Tuesday, March 20, 2012

Reading Strategies and Reading Logistics


Reading Strategies, Reading Logistics and Planning 
Reading strategies to pass high stakes state reading exams cannot be done weeks before the testing window. Reading strategies are a logistical science that must be practiced and implemented at all grade levels sometimes years in advanced. Reading Logistics is the management of the flow of knowledge between the point of origin (teachers, books, media, and family) and the point of destination (students, parents, learning media, and literacy lessons) in order to meet the requirements of students or society. Reading Logistics involves the integration of all comprehensive literacy skills, background knowledge, vocabulary knowledge, phonics, fluency, and critical academic vocabulary. Today the complexity of reading logistics can be modeled, analyzed, visualized and optimized by logistical analysis, yet is constantly changing to meet the needs of students.

The term logistics comes from the Greek logos (λόγος), meaning "speech, reason, ratio, rationality, language, phrase", and more specifically from the Greek word logistiki (λογιστική), meaning accounting (accountability) and organization.

If students do not receive the literacy skills intended you may need to analyze the reading logistics in your school or your classroom. Some may want to blame students or parents for a lack of student’s success yet if they have never been involved in logistical planning from the inception they can not be expected to help in the process. Parents and student need explicit knowledge to help make reading logistics work smoothly. This can involve anything from fluency practice, reading vocabulary list, to home academic vocabulary games, to accountability and parental accountability.

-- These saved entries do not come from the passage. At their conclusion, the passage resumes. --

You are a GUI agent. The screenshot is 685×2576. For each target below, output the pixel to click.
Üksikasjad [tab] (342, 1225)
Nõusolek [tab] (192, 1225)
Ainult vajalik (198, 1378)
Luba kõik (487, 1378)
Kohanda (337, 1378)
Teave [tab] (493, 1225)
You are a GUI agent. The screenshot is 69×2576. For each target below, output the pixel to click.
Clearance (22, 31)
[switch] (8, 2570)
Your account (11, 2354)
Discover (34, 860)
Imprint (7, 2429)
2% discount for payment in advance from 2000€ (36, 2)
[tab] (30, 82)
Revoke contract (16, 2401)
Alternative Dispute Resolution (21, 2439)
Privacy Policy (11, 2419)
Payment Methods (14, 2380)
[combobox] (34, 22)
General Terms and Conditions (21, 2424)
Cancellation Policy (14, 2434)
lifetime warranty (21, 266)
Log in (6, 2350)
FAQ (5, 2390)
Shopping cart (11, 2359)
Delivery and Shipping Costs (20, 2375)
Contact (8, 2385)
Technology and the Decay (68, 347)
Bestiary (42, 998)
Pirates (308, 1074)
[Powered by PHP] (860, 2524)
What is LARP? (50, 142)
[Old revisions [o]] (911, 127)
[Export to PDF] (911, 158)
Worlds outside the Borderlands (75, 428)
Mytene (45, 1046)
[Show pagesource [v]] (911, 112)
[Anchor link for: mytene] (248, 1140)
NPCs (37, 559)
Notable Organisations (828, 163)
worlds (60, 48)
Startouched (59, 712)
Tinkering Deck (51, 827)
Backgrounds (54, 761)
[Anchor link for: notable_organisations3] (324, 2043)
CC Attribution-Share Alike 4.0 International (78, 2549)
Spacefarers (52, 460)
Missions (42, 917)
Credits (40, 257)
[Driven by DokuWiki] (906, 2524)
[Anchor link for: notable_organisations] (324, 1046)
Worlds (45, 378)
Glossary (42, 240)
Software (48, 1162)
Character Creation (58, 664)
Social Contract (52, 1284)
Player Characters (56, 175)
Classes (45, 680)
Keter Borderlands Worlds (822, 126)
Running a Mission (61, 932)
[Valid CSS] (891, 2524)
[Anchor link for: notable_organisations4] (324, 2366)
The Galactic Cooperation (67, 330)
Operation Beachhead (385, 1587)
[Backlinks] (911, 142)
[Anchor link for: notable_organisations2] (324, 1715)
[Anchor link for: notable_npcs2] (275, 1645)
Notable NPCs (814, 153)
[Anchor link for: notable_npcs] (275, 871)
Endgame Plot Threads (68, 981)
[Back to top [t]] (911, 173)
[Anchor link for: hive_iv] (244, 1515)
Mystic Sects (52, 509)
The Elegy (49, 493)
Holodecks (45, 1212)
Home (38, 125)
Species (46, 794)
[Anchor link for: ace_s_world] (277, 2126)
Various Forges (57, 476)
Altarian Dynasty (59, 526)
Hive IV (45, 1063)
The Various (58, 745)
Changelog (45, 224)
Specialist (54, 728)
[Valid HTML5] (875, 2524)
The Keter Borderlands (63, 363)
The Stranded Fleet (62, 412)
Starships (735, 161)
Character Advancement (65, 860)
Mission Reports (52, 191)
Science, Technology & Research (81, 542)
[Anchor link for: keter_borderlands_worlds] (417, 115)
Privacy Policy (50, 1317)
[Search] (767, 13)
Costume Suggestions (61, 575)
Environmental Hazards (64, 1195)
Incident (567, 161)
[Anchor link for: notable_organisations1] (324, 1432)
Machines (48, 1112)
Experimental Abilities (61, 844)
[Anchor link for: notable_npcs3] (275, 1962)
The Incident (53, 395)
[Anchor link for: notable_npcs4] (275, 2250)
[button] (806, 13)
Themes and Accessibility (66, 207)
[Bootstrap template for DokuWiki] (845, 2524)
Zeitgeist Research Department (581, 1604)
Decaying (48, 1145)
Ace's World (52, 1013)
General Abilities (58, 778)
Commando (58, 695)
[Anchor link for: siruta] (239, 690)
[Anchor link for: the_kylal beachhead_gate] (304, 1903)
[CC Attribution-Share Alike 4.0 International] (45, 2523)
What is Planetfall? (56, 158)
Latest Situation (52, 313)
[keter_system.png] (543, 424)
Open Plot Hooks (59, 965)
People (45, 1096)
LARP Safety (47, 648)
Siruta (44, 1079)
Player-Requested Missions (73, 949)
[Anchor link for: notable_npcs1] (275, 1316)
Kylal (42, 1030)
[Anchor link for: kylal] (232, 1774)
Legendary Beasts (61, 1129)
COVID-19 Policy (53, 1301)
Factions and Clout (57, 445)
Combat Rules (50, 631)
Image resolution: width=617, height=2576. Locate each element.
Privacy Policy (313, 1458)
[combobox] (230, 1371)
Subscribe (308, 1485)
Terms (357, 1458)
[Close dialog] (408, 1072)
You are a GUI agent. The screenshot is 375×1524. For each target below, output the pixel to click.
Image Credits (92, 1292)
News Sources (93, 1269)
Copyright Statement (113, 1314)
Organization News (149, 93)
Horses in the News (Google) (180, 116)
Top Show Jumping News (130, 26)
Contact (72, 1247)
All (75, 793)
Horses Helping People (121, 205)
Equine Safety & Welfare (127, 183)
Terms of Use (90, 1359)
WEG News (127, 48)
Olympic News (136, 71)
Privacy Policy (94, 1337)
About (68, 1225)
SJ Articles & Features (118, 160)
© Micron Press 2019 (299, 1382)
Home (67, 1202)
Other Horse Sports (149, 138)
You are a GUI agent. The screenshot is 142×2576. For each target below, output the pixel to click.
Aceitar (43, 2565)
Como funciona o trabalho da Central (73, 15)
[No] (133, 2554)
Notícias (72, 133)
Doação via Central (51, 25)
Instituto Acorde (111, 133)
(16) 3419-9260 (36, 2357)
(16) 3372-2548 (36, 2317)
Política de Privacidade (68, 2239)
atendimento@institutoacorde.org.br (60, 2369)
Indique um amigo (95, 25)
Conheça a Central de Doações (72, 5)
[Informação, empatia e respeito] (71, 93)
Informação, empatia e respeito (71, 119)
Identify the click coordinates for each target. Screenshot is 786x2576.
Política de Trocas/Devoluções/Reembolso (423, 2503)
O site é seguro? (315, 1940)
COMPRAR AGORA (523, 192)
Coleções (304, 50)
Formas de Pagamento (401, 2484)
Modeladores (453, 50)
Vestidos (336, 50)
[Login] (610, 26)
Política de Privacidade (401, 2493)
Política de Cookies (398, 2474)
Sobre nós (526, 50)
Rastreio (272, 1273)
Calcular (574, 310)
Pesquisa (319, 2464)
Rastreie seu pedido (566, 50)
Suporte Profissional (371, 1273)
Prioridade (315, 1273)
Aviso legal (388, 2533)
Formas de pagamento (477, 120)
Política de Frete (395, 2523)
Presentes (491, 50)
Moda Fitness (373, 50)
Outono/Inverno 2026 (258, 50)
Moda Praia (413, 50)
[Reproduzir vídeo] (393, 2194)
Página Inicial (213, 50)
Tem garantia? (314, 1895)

Reading logistics questions you may need to ask!
  1. Dose my district have clear reading logistics in place for student success?
  2. Dose reading intervention and logistics have to cost BIG BUCKS?
  3. What Tier 1, 2, and 3 words do I need to teach this year?
  4. How many words should my students know?
  5. What are the fastest/best methods for delivering literacy skills? 
  6. Do students learn logistical thinking using things like characterization charts?
  7. Dose your school do word analysis of standardized test that are released by your state or similar states? Do you know what level the Blooms taxonomy questions are on reading exams?   
  8. Who determines grade level?
  9. What interventions really work.?
  10. What is the best pacing and time line for reading intervention.